▶ Exercise requirements
Please print each record exactly, omitting none of them.

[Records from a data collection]

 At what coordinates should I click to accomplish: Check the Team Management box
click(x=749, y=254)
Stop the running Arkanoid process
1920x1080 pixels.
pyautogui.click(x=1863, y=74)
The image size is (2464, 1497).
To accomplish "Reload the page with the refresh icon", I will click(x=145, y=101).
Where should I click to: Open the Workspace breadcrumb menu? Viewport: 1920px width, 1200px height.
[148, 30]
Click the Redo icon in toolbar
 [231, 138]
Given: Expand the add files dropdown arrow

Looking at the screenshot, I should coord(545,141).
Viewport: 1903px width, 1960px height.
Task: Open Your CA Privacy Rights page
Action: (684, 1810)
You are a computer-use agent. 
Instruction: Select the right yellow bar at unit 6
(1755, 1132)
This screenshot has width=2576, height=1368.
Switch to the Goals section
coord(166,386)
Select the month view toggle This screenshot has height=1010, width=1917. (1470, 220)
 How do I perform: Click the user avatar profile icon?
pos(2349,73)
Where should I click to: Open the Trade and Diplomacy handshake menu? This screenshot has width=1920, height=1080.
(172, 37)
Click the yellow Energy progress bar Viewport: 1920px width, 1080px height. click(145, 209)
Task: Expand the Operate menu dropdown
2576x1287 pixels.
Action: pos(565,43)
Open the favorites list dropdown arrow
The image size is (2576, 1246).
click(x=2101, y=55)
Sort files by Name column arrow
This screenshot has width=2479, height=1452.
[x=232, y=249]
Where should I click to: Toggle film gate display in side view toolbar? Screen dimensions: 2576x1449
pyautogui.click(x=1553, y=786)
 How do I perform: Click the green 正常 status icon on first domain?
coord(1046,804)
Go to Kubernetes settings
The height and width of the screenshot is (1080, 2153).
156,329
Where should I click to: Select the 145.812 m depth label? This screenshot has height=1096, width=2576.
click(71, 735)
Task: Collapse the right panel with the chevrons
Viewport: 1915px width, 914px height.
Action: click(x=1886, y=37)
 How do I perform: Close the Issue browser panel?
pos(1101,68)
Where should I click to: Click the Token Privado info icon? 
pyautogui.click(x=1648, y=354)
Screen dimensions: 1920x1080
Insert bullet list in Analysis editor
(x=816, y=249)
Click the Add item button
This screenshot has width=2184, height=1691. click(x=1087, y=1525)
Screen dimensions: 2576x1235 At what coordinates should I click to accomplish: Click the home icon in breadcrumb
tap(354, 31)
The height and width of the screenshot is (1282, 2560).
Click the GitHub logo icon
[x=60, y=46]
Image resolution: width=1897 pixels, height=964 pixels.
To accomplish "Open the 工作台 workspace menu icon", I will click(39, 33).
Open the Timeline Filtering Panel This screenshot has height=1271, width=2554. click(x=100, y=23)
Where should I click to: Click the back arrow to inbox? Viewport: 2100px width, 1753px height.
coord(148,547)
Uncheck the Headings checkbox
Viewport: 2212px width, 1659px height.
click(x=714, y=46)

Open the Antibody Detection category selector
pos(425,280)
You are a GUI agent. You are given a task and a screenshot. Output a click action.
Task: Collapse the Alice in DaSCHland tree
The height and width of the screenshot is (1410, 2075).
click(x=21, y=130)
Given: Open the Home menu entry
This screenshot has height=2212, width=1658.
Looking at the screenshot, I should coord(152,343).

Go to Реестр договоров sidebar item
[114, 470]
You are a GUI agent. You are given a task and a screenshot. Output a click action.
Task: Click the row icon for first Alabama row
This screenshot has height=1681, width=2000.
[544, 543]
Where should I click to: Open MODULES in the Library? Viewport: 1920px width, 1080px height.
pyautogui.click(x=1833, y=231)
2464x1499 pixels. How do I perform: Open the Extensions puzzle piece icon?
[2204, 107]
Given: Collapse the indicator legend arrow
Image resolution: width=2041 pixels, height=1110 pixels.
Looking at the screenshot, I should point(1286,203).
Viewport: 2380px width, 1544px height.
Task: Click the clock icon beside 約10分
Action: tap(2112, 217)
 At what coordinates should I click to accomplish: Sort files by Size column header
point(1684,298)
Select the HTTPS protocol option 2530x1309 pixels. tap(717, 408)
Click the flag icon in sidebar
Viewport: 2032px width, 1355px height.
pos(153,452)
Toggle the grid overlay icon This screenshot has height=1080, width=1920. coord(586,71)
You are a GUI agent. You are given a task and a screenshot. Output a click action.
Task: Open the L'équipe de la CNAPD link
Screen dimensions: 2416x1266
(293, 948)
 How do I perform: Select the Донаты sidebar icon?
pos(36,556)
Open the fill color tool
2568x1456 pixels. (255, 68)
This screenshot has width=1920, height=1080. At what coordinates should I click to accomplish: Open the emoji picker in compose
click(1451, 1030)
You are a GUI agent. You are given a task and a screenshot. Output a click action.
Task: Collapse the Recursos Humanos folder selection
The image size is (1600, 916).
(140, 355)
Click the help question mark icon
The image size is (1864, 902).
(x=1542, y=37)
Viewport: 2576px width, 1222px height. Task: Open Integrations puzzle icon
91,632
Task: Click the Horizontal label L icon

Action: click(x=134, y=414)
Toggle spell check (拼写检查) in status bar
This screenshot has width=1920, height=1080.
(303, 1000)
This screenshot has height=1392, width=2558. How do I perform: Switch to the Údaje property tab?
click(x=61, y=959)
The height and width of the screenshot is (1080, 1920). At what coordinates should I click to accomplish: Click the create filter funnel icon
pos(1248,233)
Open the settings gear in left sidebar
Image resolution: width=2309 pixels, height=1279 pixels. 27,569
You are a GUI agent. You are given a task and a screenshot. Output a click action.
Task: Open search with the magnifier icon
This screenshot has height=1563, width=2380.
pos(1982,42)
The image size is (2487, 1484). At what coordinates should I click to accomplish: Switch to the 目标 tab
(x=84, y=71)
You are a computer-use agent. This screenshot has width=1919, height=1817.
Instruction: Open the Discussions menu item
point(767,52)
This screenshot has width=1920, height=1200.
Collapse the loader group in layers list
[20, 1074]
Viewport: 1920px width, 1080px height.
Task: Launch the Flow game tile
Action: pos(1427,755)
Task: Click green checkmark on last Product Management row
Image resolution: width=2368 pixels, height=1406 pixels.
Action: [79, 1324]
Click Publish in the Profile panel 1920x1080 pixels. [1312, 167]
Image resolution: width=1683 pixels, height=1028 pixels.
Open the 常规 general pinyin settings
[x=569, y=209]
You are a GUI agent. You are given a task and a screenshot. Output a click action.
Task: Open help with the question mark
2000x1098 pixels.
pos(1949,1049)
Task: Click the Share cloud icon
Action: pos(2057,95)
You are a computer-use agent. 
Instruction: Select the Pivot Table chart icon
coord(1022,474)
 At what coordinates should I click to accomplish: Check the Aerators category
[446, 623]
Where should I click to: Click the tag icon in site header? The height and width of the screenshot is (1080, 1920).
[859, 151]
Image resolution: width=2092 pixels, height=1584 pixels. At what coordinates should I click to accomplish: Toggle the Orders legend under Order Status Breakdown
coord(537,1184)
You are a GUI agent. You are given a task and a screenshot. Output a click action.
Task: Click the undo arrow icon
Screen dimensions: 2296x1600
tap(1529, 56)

▶ Exercise result
 At what coordinates should I click to accomplish: Check the Team Management box
click(x=749, y=254)
Stop the running Arkanoid process
1920x1080 pixels.
pyautogui.click(x=1863, y=74)
The image size is (2464, 1497).
To accomplish "Reload the page with the refresh icon", I will click(x=145, y=101).
Where should I click to: Open the Workspace breadcrumb menu? Viewport: 1920px width, 1200px height.
[148, 30]
Click the Redo icon in toolbar
 [231, 138]
Given: Expand the add files dropdown arrow

Looking at the screenshot, I should coord(545,141).
Viewport: 1903px width, 1960px height.
Task: Open Your CA Privacy Rights page
Action: (684, 1810)
You are a computer-use agent. 
Instruction: Select the right yellow bar at unit 6
(1755, 1132)
This screenshot has width=2576, height=1368.
Switch to the Goals section
coord(166,386)
Select the month view toggle This screenshot has height=1010, width=1917. (1470, 220)
 How do I perform: Click the user avatar profile icon?
pos(2349,73)
Where should I click to: Open the Trade and Diplomacy handshake menu? This screenshot has width=1920, height=1080.
(172, 37)
Click the yellow Energy progress bar Viewport: 1920px width, 1080px height. click(145, 209)
Task: Expand the Operate menu dropdown
2576x1287 pixels.
Action: pos(565,43)
Open the favorites list dropdown arrow
The image size is (2576, 1246).
click(x=2101, y=55)
Sort files by Name column arrow
This screenshot has width=2479, height=1452.
[x=232, y=249]
Where should I click to: Toggle film gate display in side view toolbar? Screen dimensions: 2576x1449
pyautogui.click(x=1553, y=786)
 How do I perform: Click the green 正常 status icon on first domain?
coord(1046,804)
Go to Kubernetes settings
The height and width of the screenshot is (1080, 2153).
156,329
Where should I click to: Select the 145.812 m depth label? This screenshot has height=1096, width=2576.
click(71, 735)
Task: Collapse the right panel with the chevrons
Viewport: 1915px width, 914px height.
Action: click(x=1886, y=37)
 How do I perform: Close the Issue browser panel?
pos(1101,68)
Where should I click to: Click the Token Privado info icon? 
pyautogui.click(x=1648, y=354)
Screen dimensions: 1920x1080
Insert bullet list in Analysis editor
(x=816, y=249)
Click the Add item button
This screenshot has width=2184, height=1691. click(x=1087, y=1525)
Screen dimensions: 2576x1235 At what coordinates should I click to accomplish: Click the home icon in breadcrumb
tap(354, 31)
The height and width of the screenshot is (1282, 2560).
Click the GitHub logo icon
[x=60, y=46]
Image resolution: width=1897 pixels, height=964 pixels.
To accomplish "Open the 工作台 workspace menu icon", I will click(39, 33).
Open the Timeline Filtering Panel This screenshot has height=1271, width=2554. click(x=100, y=23)
Where should I click to: Click the back arrow to inbox? Viewport: 2100px width, 1753px height.
coord(148,547)
Uncheck the Headings checkbox
Viewport: 2212px width, 1659px height.
click(x=714, y=46)

Open the Antibody Detection category selector
pos(425,280)
You are a GUI agent. You are given a task and a screenshot. Output a click action.
Task: Collapse the Alice in DaSCHland tree
The height and width of the screenshot is (1410, 2075).
click(x=21, y=130)
Given: Open the Home menu entry
This screenshot has height=2212, width=1658.
Looking at the screenshot, I should coord(152,343).

Go to Реестр договоров sidebar item
[114, 470]
You are a GUI agent. You are given a task and a screenshot. Output a click action.
Task: Click the row icon for first Alabama row
This screenshot has height=1681, width=2000.
[544, 543]
Where should I click to: Open MODULES in the Library? Viewport: 1920px width, 1080px height.
pyautogui.click(x=1833, y=231)
2464x1499 pixels. How do I perform: Open the Extensions puzzle piece icon?
[2204, 107]
Given: Collapse the indicator legend arrow
Image resolution: width=2041 pixels, height=1110 pixels.
Looking at the screenshot, I should point(1286,203).
Viewport: 2380px width, 1544px height.
Task: Click the clock icon beside 約10分
Action: tap(2112, 217)
 At what coordinates should I click to accomplish: Sort files by Size column header
point(1684,298)
Select the HTTPS protocol option 2530x1309 pixels. tap(717, 408)
Click the flag icon in sidebar
Viewport: 2032px width, 1355px height.
pos(153,452)
Toggle the grid overlay icon This screenshot has height=1080, width=1920. coord(586,71)
You are a GUI agent. You are given a task and a screenshot. Output a click action.
Task: Open the L'équipe de la CNAPD link
Screen dimensions: 2416x1266
(293, 948)
 How do I perform: Select the Донаты sidebar icon?
pos(36,556)
Open the fill color tool
2568x1456 pixels. (255, 68)
This screenshot has width=1920, height=1080. At what coordinates should I click to accomplish: Open the emoji picker in compose
click(1451, 1030)
You are a GUI agent. You are given a task and a screenshot. Output a click action.
Task: Collapse the Recursos Humanos folder selection
The image size is (1600, 916).
(140, 355)
Click the help question mark icon
The image size is (1864, 902).
(x=1542, y=37)
Viewport: 2576px width, 1222px height. Task: Open Integrations puzzle icon
91,632
Task: Click the Horizontal label L icon

Action: click(x=134, y=414)
Toggle spell check (拼写检查) in status bar
This screenshot has width=1920, height=1080.
(303, 1000)
This screenshot has height=1392, width=2558. How do I perform: Switch to the Údaje property tab?
click(x=61, y=959)
The height and width of the screenshot is (1080, 1920). At what coordinates should I click to accomplish: Click the create filter funnel icon
pos(1248,233)
Open the settings gear in left sidebar
Image resolution: width=2309 pixels, height=1279 pixels. 27,569
You are a GUI agent. You are given a task and a screenshot. Output a click action.
Task: Open search with the magnifier icon
This screenshot has height=1563, width=2380.
pos(1982,42)
The image size is (2487, 1484). At what coordinates should I click to accomplish: Switch to the 目标 tab
(x=84, y=71)
You are a computer-use agent. This screenshot has width=1919, height=1817.
Instruction: Open the Discussions menu item
point(767,52)
This screenshot has width=1920, height=1200.
Collapse the loader group in layers list
[20, 1074]
Viewport: 1920px width, 1080px height.
Task: Launch the Flow game tile
Action: pos(1427,755)
Task: Click green checkmark on last Product Management row
Image resolution: width=2368 pixels, height=1406 pixels.
Action: [79, 1324]
Click Publish in the Profile panel 1920x1080 pixels. [1312, 167]
Image resolution: width=1683 pixels, height=1028 pixels.
Open the 常规 general pinyin settings
[x=569, y=209]
You are a GUI agent. You are given a task and a screenshot. Output a click action.
Task: Open help with the question mark
2000x1098 pixels.
pos(1949,1049)
Task: Click the Share cloud icon
Action: pos(2057,95)
You are a computer-use agent. 
Instruction: Select the Pivot Table chart icon
coord(1022,474)
 At what coordinates should I click to accomplish: Check the Aerators category
[446, 623]
Where should I click to: Click the tag icon in site header? The height and width of the screenshot is (1080, 1920).
[859, 151]
Image resolution: width=2092 pixels, height=1584 pixels. At what coordinates should I click to accomplish: Toggle the Orders legend under Order Status Breakdown
coord(537,1184)
You are a GUI agent. You are given a task and a screenshot. Output a click action.
Task: Click the undo arrow icon
Screen dimensions: 2296x1600
tap(1529, 56)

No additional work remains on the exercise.